People asked me almost daily, how do I fight cancer with such an amazing attitude? That question got me to thinking. I thought there was no other choice, but I see in observing others fight a disease or dealing with a personal issue that there is always a choice. So the following is my analysis of how I got my "amazing" attitude.
I was born a Redden. Reddens are tough people! They are fun and full of humor but tough. Rules are real. They honor their word. They tell it to you straight. Tremendously self-sufficient and independent people are the Reddens.
My Dad was born Aug. 22, 1934, during the worst of years of the Great Depression (1929-1940). We think we have it tough at times in 2014.
Radio was big in his coming up years. Television was invented in 1927 but didn't come to market until late in the 1940s. And even when people could buy a TV, the Reddens raising eight children in a two bedroom house in Bloomer, Ark., couldn't afford a TV. No TV forced my Dad to go play outside. Sitting on the couch playing on the iPhone wasn't an option. I'm sure that my Granny (Clara) had George and all her kids doing chores of some sort. As a result they all grew up with a strong work ethic and common sense to figure out how to do stuff. They had to if they were going to survive tough times.
I love my family and my Redden family legacy. As a little girl their morals, values and belief in God began to soak into my soul. I wanted to be just like Granny. I wanted my Dad to love me and be proud of me.
Granny was great. Of course she loved me! I was her first grandchild and I was a cute little girl. We bonded immediately. She schooled me on life and people. She died at the age of 92. She stayed active especially in her garden (the whole yard) just weeks before she went to meet the good Lord. Having a pretty yard and a garden is another Redden legacy.
Dad was hard to the point I didn't think he loved me until I was a grown adult with my own child. He was tough. Now I'm VERY thankful.
One day we were watching his three grandchildren driving his treasured riding lawn mower rather wildly. He was laughing at them! I looked at him and said if Jeff (my brother) or I had driven your lawn mower like that you would have beat us – for real. He looked me in the eye and simply said, "I'm not raising these kids and my job with you and Jeff was to raise independent children." For the first time, I understood my upbringing. And let's just say, I think he overachieved especially in the independent category!!!

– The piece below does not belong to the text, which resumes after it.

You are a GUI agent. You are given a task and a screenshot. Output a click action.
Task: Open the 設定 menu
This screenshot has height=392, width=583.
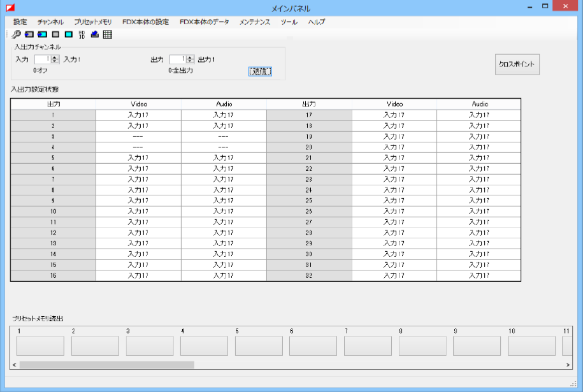[20, 22]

Independence is one of many traits I gained. Once I graduated high school I was out the door and on my own. Honestly, are today's 18 year olds able to be 100% independent? I wasn't but I had the mind, will and determination to figure it out. I did learn from many of my mistakes what not to do. I had to learn to forgive myself, dust off the wrong move and move on.

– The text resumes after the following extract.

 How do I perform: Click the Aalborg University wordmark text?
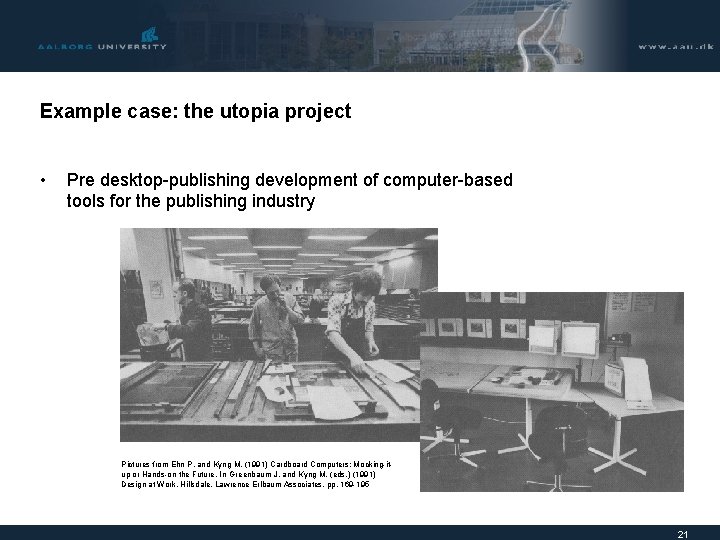pos(102,47)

The ability to overcome obstacles and champion opportunities all my life has come in handy. Commitment, responsibility, and money management are all gifts George Redden gave his kids. Yes, we are independent plus more. The Redden family faces fears and challenges with an attitude that failure is NOT an option. Thanks in part to generations of tough love raisin'.
Thankfully, I learned most of the lessons taught by my parents and learned them well. If you know me, then you know I did rebel some. I'm sure my big brave personality was a motivating factor for them to get me in church frequently. I liked going. There were people there and I'm social. In church, I made life-long friends, gained adult role models and found Jesus.
I liked Jesus. I wanted to know Him thus I began a life-long relationship of getting to know Him personally. I talk to Him often during the day. He is a great friend to have but He is much much more. He is my savior. He provides me the peace, strength, wisdom, hope and joy to live my life as I fight cancer.
People asked me almost daily, how do I fight cancer with such an amazing attitude? So here is the straight truth. It comes natural to me because I am blessed to have a heavenly Father and an earthly Father that prepared me for life's opportunities and challenges. Both Fathers love me and are here for me at any time. Having applied the lessons they have taught me has been tough at times. Learning isn't easy but necessary when you fight big stuff like cancer and living a life with much accomplished.
I know how to champion a challenge and how to get help. Cancer is just my current personal project. I'm tough and I have know how! I'm George Redden's daughter. Thanks Dad. I love you. Happy 80th birthday. Stay healthy. I still need you.
PS. Mom (Joyce) was a big help, also. She will tell you the dead truth – so don't ask her unless you really want to know. However she is full of wisdom and she is an amazing country cook. She celebrates an August birthday, too.
PSS. Amanda (my daughter) born in August as well. I raised her the Redden way but just a little less tough and with a daily dose of love. She has the "can do" give to me an honest and straight attitude. I am proud to leave her with the Legacy of the Reddens. What a gift!
Tick Tock – Time to celebrate August birthdays!